_WORK INSTRUCTIONS_. The lines to reproduce from the material below are those from the one containing "Blog (49, 1778)" through the one containing "Screenshot is 1470x956.", both included; write them out exactly and add nothing.
=== Begin Enclosure ===
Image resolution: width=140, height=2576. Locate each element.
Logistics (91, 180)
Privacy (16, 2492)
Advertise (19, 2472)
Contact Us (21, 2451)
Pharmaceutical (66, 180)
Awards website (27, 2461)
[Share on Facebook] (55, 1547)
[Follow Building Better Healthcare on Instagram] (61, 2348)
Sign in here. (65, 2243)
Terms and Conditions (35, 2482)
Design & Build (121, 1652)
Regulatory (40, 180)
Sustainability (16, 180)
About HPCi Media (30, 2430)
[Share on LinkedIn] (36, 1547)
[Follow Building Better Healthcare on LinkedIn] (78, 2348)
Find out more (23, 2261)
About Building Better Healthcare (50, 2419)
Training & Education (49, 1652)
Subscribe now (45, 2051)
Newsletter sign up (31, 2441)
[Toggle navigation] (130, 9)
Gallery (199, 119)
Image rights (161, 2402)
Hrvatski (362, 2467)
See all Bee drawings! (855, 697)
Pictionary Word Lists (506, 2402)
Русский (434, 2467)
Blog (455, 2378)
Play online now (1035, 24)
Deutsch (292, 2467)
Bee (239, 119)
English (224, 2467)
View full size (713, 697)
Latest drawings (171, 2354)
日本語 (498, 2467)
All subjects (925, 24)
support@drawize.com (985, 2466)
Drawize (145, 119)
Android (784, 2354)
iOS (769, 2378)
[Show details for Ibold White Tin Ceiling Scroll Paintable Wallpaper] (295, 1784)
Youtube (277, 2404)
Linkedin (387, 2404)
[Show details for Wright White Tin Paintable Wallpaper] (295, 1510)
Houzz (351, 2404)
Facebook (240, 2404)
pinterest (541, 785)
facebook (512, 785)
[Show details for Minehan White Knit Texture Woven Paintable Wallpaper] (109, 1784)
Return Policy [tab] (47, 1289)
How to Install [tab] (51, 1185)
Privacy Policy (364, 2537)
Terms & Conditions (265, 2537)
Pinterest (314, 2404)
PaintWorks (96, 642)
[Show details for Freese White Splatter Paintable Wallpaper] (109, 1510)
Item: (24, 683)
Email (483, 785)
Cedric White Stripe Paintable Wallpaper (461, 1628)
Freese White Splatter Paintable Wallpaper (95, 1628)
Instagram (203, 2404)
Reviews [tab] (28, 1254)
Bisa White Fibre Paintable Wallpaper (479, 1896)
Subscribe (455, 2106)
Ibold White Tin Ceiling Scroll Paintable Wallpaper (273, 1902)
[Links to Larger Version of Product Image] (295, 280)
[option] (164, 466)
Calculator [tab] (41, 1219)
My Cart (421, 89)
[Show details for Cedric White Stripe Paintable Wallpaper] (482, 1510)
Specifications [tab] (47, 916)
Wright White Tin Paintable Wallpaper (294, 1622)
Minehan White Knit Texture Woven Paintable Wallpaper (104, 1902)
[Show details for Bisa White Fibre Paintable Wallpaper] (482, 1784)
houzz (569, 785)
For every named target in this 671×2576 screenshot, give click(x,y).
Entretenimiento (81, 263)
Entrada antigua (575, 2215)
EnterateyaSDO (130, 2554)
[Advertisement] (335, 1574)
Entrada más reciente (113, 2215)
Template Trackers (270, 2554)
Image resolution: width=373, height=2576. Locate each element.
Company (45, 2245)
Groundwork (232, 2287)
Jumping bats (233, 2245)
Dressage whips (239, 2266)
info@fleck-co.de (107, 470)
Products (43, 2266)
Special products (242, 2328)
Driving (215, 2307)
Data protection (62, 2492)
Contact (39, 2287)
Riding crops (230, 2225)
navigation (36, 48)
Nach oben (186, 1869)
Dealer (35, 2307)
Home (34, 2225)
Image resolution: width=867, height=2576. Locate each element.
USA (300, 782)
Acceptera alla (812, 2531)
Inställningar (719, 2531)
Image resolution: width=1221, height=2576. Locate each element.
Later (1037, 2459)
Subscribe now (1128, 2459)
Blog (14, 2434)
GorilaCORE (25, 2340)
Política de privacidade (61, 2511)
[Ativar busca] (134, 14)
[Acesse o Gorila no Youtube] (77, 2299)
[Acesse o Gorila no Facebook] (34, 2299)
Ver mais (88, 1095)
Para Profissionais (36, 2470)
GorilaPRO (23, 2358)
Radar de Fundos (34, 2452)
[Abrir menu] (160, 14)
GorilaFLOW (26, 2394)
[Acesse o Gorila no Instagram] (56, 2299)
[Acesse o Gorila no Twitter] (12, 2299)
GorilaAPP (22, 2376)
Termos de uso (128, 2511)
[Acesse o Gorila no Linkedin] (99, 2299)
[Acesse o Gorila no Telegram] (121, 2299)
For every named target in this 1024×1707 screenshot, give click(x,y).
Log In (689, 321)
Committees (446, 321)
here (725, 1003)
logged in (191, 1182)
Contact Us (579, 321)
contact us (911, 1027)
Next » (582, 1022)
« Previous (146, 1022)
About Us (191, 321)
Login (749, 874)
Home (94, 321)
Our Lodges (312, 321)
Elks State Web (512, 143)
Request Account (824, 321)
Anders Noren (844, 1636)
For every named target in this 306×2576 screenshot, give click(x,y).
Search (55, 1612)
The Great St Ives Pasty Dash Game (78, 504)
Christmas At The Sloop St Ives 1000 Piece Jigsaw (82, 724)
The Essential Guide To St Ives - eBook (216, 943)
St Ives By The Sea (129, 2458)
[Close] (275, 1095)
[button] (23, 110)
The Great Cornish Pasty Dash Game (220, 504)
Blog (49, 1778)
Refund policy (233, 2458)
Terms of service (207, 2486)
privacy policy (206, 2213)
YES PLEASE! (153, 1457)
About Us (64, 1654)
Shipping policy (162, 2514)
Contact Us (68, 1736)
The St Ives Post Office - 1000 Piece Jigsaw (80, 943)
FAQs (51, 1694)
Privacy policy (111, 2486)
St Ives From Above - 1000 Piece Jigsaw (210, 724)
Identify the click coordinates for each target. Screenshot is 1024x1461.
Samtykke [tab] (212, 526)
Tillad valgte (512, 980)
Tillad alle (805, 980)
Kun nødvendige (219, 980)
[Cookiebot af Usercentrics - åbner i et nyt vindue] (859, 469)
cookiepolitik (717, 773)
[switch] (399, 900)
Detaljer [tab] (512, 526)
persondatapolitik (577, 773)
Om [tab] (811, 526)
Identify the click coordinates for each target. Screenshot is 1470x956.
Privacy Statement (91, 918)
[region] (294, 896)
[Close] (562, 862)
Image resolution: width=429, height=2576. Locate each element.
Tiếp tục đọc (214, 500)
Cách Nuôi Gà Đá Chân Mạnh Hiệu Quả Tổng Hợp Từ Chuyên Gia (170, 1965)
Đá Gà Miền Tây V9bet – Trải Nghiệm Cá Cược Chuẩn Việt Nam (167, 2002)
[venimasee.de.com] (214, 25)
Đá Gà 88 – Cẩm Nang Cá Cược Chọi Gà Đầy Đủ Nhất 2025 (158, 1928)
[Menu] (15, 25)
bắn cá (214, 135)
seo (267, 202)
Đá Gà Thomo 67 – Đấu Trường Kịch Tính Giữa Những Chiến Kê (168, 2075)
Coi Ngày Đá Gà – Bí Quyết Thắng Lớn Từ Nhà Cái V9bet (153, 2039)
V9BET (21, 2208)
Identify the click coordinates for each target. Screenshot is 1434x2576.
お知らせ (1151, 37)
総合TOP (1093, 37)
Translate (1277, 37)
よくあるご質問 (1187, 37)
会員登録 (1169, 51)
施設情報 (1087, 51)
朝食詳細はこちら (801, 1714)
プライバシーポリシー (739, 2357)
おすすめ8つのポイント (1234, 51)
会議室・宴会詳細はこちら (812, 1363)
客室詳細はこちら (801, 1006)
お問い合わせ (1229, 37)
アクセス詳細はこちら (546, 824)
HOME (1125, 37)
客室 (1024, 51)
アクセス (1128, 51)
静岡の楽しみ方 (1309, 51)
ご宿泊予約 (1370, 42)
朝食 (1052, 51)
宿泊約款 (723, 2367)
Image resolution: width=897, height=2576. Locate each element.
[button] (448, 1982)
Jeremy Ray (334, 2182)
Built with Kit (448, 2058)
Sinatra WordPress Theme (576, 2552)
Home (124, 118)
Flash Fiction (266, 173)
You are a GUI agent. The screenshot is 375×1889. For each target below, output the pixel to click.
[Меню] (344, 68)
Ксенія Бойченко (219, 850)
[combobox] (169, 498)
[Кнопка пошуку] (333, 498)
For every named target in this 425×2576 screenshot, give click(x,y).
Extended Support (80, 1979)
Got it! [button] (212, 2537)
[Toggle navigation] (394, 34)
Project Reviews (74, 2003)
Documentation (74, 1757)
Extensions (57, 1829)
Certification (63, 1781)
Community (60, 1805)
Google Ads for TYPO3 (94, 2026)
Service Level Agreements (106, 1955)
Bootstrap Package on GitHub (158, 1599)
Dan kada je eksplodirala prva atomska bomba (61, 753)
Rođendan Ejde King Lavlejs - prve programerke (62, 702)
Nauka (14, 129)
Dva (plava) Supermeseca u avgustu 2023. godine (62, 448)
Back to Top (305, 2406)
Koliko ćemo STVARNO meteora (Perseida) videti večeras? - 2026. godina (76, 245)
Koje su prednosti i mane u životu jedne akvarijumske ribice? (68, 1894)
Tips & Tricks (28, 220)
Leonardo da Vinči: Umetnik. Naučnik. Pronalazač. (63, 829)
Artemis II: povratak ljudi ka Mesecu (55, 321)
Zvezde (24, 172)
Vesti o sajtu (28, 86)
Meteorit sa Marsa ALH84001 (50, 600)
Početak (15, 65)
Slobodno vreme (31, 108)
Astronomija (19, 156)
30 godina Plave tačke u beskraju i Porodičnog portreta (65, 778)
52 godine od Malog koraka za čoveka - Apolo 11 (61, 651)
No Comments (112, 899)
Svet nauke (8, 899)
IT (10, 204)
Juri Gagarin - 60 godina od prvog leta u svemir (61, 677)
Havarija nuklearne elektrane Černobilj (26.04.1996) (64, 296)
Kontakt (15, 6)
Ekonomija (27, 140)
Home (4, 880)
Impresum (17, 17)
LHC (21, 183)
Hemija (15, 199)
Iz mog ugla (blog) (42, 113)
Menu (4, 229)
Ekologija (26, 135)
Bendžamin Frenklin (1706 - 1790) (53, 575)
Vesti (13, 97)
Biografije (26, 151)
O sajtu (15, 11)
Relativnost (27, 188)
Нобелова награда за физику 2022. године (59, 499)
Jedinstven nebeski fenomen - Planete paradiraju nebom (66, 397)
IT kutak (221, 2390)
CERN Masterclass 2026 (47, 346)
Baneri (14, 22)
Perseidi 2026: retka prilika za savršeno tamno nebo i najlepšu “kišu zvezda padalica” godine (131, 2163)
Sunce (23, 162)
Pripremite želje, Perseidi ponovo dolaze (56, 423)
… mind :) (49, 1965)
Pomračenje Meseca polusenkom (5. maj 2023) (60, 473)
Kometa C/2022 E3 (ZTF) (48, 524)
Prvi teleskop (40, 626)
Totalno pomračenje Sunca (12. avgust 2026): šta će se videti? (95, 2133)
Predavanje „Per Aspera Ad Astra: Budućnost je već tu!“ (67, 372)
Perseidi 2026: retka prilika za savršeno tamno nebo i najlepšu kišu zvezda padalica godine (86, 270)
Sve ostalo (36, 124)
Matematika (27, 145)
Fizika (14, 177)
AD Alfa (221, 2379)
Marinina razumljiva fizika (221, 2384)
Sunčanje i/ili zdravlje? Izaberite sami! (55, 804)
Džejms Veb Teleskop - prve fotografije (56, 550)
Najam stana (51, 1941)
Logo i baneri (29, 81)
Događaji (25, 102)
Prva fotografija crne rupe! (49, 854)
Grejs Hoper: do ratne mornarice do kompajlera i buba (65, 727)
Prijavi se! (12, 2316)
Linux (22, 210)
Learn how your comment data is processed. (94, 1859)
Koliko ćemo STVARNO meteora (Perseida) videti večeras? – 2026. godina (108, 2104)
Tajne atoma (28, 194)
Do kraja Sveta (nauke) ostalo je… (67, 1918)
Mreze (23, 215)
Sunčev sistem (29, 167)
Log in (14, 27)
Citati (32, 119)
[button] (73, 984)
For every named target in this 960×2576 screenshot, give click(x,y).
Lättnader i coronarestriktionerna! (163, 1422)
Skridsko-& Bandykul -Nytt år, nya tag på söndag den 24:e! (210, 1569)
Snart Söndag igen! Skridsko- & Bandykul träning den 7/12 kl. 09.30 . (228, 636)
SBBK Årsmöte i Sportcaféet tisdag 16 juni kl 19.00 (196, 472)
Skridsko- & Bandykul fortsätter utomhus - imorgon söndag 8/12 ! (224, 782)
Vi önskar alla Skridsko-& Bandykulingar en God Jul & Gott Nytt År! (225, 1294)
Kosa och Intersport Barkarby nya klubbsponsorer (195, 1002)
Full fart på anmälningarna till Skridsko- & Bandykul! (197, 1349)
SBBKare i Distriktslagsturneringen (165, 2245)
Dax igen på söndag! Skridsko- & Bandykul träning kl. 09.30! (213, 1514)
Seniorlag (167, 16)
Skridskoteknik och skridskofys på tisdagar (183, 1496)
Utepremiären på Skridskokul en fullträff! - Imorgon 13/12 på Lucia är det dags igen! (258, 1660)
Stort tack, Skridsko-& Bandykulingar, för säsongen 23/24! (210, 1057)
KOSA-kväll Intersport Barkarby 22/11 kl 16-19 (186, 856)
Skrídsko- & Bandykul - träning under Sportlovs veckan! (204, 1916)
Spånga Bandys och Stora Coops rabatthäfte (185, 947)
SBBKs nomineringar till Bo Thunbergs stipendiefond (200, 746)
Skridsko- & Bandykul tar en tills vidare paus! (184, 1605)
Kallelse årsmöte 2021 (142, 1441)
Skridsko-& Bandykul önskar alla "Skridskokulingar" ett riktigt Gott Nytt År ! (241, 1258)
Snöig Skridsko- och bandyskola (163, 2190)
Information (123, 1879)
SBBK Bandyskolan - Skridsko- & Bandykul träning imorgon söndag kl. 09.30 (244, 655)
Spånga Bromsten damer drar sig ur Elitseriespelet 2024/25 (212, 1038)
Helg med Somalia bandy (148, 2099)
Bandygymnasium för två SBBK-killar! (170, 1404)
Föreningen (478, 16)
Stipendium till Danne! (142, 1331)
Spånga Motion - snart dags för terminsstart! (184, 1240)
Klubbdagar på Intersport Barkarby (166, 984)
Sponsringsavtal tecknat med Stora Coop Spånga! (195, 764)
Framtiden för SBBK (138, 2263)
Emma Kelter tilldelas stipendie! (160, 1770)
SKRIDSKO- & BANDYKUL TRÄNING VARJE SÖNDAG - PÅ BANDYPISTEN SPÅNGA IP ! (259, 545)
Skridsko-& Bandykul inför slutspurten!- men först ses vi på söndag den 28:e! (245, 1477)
=== End Enclosure ===
_RESPONSE TO THIS EXERCISE_.
Blog (49, 1778)
Refund policy (233, 2458)
Terms of service (207, 2486)
privacy policy (206, 2213)
YES PLEASE! (153, 1457)
About Us (64, 1654)
Shipping policy (162, 2514)
Contact Us (68, 1736)
The St Ives Post Office - 1000 Piece Jigsaw (80, 943)
FAQs (51, 1694)
Privacy policy (111, 2486)
St Ives From Above - 1000 Piece Jigsaw (210, 724)
Identify the click coordinates for each target. Screenshot is 1024x1461.
Samtykke [tab] (212, 526)
Tillad valgte (512, 980)
Tillad alle (805, 980)
Kun nødvendige (219, 980)
[Cookiebot af Usercentrics - åbner i et nyt vindue] (859, 469)
cookiepolitik (717, 773)
[switch] (399, 900)
Detaljer [tab] (512, 526)
persondatapolitik (577, 773)
Om [tab] (811, 526)
Identify the click coordinates for each target. Screenshot is 1470x956.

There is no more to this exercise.